- **Artigo**
+++++

A vida do meu povo, eis o que vos peço
I. Introdução geral
A liturgia de hoje enfatiza a luta travada entre o bem e o mal. Do lado do bem está a mulher, que, tanto na época de Ester quanto na de Maria, tinha pouco espaço de ação na sociedade. Parece uma luta perdida, as forças das trevas e da morte estão em proporções gigantescas. Mas a mulher sai vencedora porque luta pela vida, e o Deus da vida está com ela.
Outro aspecto considerado pela liturgia é a intercessão. A mulher recorre àquele que pode socorrer o povo em momentos de aflição. No Antigo Testamento, é a vida do povo de Israel que está ameaçada. No Evangelho, Maria pede o vinho da nova aliança, que dá a vida em plenitude. No Apocalipse, a humanidade ou nova Eva finalmente é libertada por Deus das insídias do antigo inimigo.
Esses aspectos estão presentes na devoção a Nossa Senhora Aparecida, como intercessora dos pequeninos que têm a vida e a dignidade ameaçadas. Maria é o grande sinal de que a vida sairá vitoriosa sobre qualquer tentativa de impedir seu avanço à plenitude de Cristo.
II. Comentário aos textos bíblicos
- Evangelho (Jo 2,1-11): Eles não têm vinho
O texto de hoje começa com a expressão “no terceiro dia”, cujo significado nos remete ao dia da intervenção divina a favor do justo. Nesse caso, o acontecimento divino é o “início dos sinais” – ou seja, a manifestação da salvação de Deus já começou. E Maria é aquela que intercede a Cristo. Ela pede o vinho da nova aliança, que significa ter vida em plenitude. E, para experimentarmos o vinho novo, é preciso fazer tudo o que Cristo nos disser (cf. v. 5). Maria é aquela que nos aponta o Filho. Seu desejo maternal para conosco é que sejamos verdadeiros seguidores de Jesus.
A certeza com que Maria se dirige a Jesus, apesar de não ser ainda a hora, reflete seu verdadeiro discipulado, porque ela acreditou muito antes de ver o sinal. Por isso, Maria é verdadeira intercessora da Igreja. Ela acredita e confia na ação de Deus em favor de seu povo. Ela pede o que é mais importante para nós, cristãos: a plenitude da vida. E, se seguirmos realmente sua indicação e fizermos tudo o que Cristo nos disser, jamais nos faltará o “vinho bom”, pois o teremos em abundância. Se aprendermos isso, certamente viveremos com maior profundidade nossa devoção a Nossa Senhora Aparecida.

+++++

- **Exercício proposto 1**
Reproduza sem nenhuma alteração todas as linhas das entradas que vêm a seguir, deixando as imagens de fora.

+++++

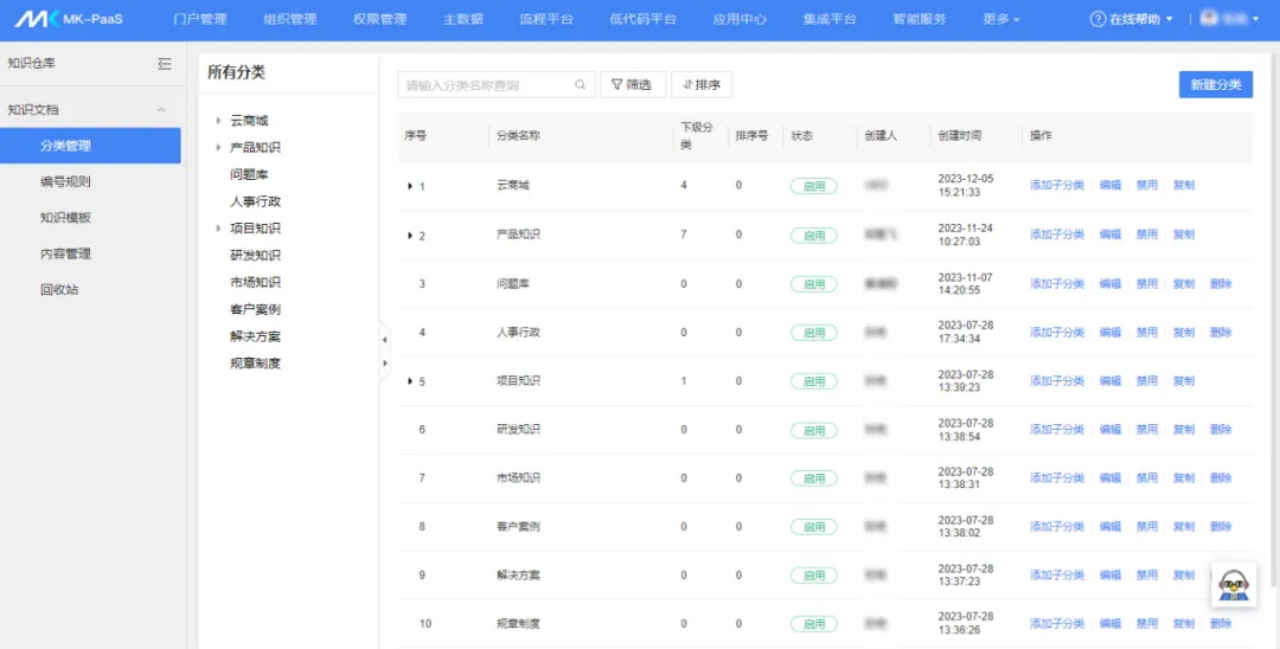Click the right expand arrow on panel divider
The image size is (1280, 649).
tap(385, 363)
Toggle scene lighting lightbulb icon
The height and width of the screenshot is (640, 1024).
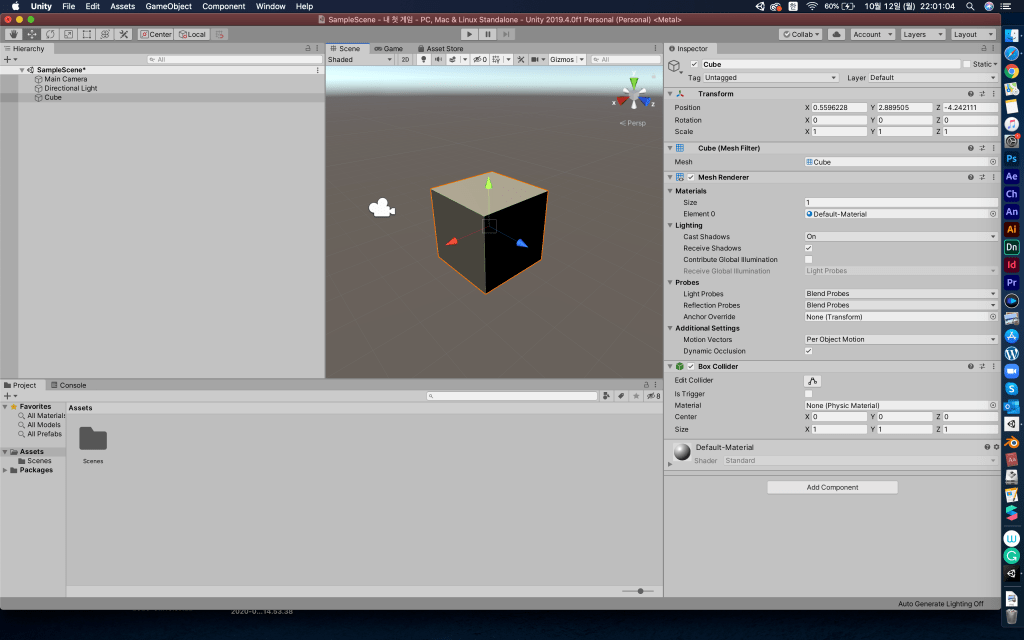[422, 60]
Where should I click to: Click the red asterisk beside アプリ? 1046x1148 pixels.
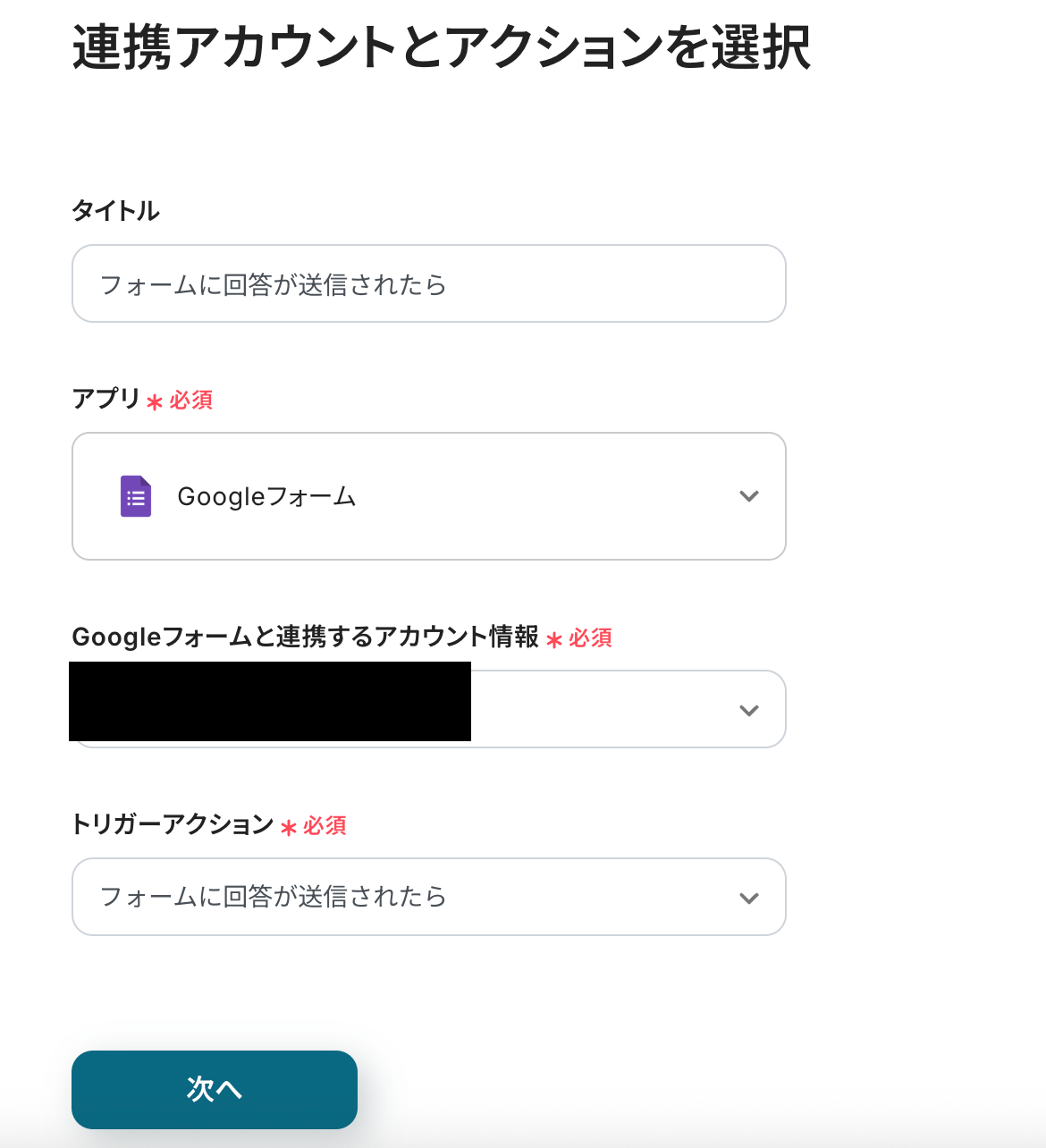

+++++

- **Exercício proposto 2**
Transcreva fielmente o trecho do comentário sobre a liturgia de Nossa Senhora Aparecida que começa em “Esses aspectos estão” e termina em “plenitude de Cristo.”.

- **Resposta correta 1**
Click the right expand arrow on panel divider
The image size is (1280, 649).
tap(385, 363)
Toggle scene lighting lightbulb icon
The height and width of the screenshot is (640, 1024).
[422, 60]
Where should I click to: Click the red asterisk beside アプリ? 1046x1148 pixels.

- **Resposta correta 2**
Esses aspectos estão presentes na devoção a Nossa Senhora Aparecida, como intercessora dos pequeninos que têm a vida e a dignidade ameaçadas. Maria é o grande sinal de que a vida sairá vitoriosa sobre qualquer tentativa de impedir seu avanço à plenitude de Cristo.